Link entity to project (organizational grouping). WHEN: When an entity belongs to or is relevant to a specific project. Creates association so the entity can be filtered by project. BEHAVIOR: Creates association between entity and project. Idempotent - safe to call multiple times (won't create du...
AI agents use link_entity_to_project to create or update resources in Forgetful — usually the action step of a workflow, after the agent has gathered context. Every call changes real data in your Forgetful environment.
This tool modifies the knowledge base by creating a relationship between two existing entities, but the operation is reversible (links can presumably be removed) and has no destructive or external side effects. The blast radius of misuse is minimal—incorrect associations would cause organizational confusion but no data loss or irreversible harm. The idempotent nature further reduces risk.

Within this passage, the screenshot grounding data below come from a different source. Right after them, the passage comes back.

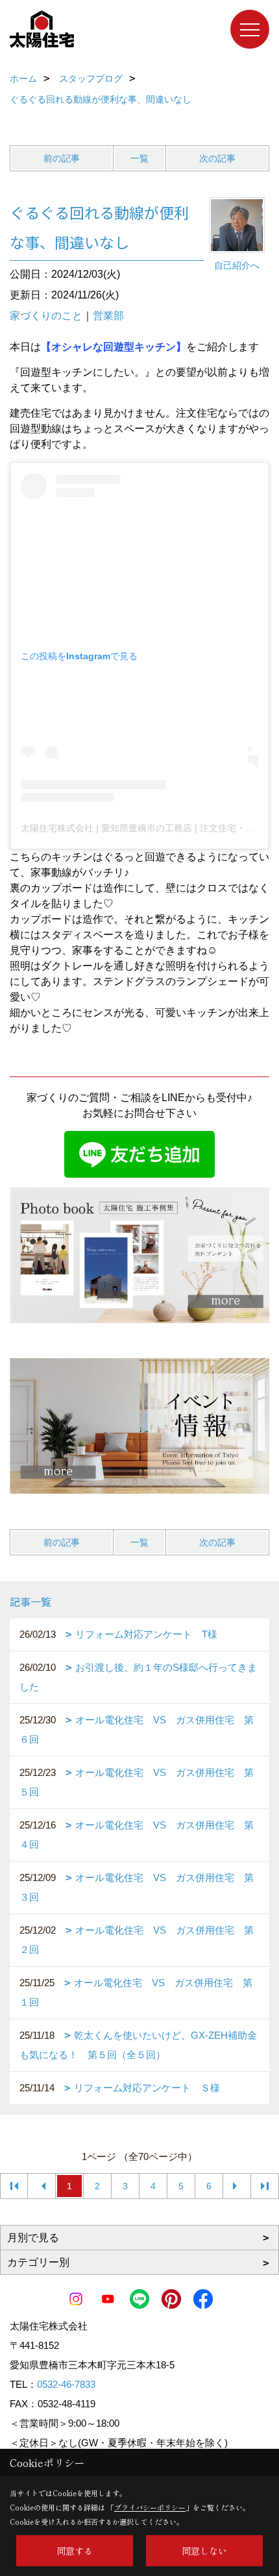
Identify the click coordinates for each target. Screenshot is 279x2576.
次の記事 (217, 158)
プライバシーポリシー (150, 2507)
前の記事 (61, 158)
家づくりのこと (46, 315)
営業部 (108, 315)
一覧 (139, 158)
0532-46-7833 (66, 2384)
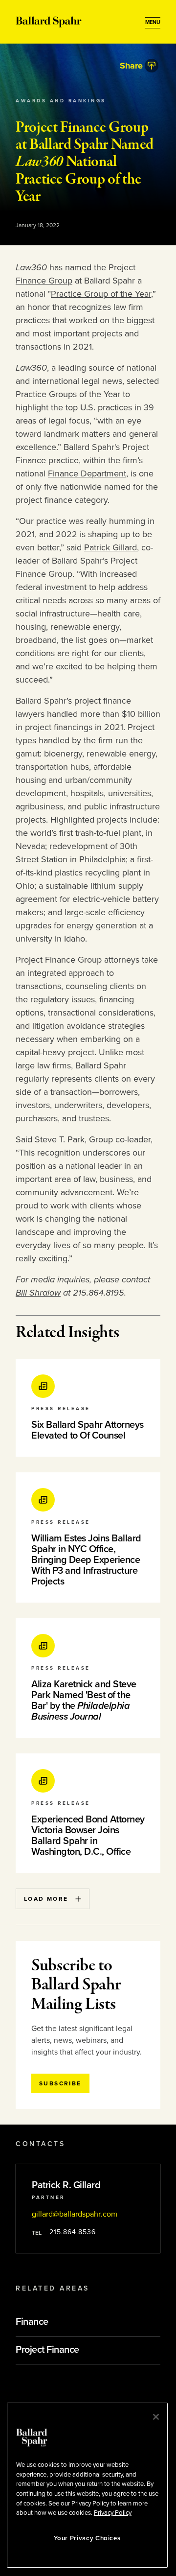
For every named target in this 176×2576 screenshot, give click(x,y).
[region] (87, 2485)
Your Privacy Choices (87, 2538)
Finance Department (87, 473)
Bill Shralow (38, 1292)
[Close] (156, 2417)
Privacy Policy (113, 2513)
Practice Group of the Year (101, 293)
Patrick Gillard (110, 547)
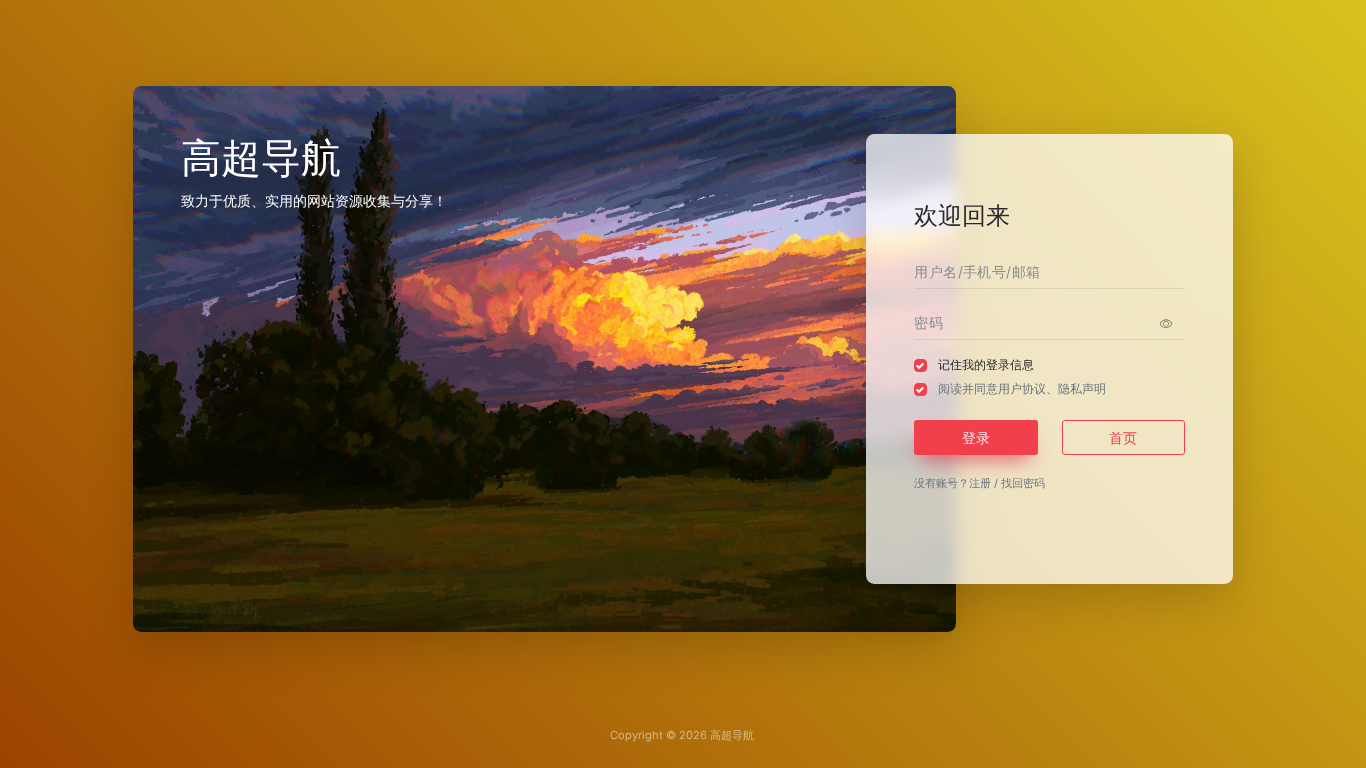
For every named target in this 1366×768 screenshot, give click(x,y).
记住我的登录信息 (986, 364)
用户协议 (1022, 388)
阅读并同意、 (1022, 388)
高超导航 (732, 735)
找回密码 (1023, 483)
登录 (976, 437)
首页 (1123, 437)
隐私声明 (1082, 388)
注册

From the tool's definition Tool creates an association/link between an entity and a project. Description states: 'Creates association between entity and project' and 'Creates association so the entity can be filtered by project.' This is a reversible modification that organizes…
Documented attack patterns abuse exactly the kind of access link_entity_to_project gives an agent:
PolicyLayer is an MCP gateway — it sits between your AI agents and Forgetful, and nothing reaches the server without passing your rules. This is the rule we recommend for link_entity_to_project:
{
"version": "1",
"default": "deny",
"tools": {
"link_entity_to_project": {
"limits": [
{
"counter": "link_entity_to_project_rate",
"window": "minute",
"max": 30,
"scope": "grant"
}
]
}
}
} link_entity_to_project stays usable, but capped — an agent stuck in a loop can't make hundreds of changes a minute. Everything else on the server is denied unless you say otherwise.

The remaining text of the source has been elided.